WORK ORDER → Return every line of the listing that includes the string "computer".

RECORDS TO USE →

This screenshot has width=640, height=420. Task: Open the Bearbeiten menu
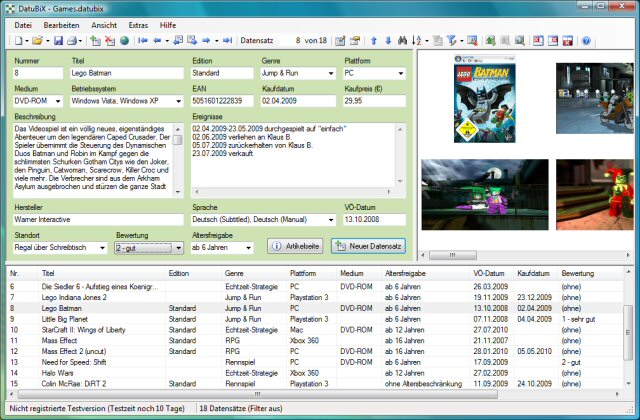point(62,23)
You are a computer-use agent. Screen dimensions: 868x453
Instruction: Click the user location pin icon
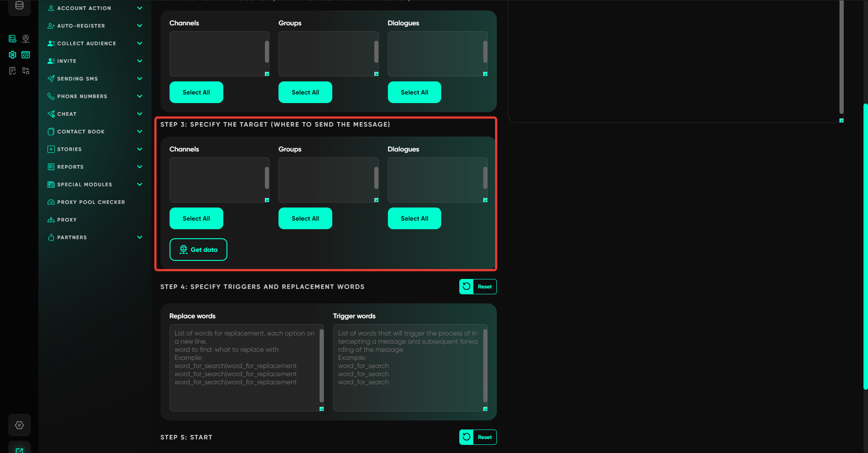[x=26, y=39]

* * *

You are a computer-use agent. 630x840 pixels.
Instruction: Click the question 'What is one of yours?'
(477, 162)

* * *

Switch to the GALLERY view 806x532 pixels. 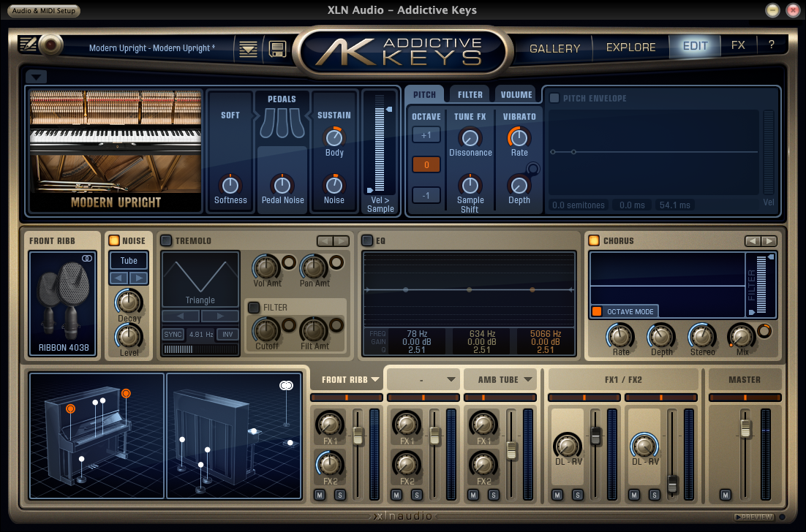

TASK RESPONSE →
You are a computer-use agent. Screen dimensions: 868x453
You are a computer-use agent. 630x840 pixels.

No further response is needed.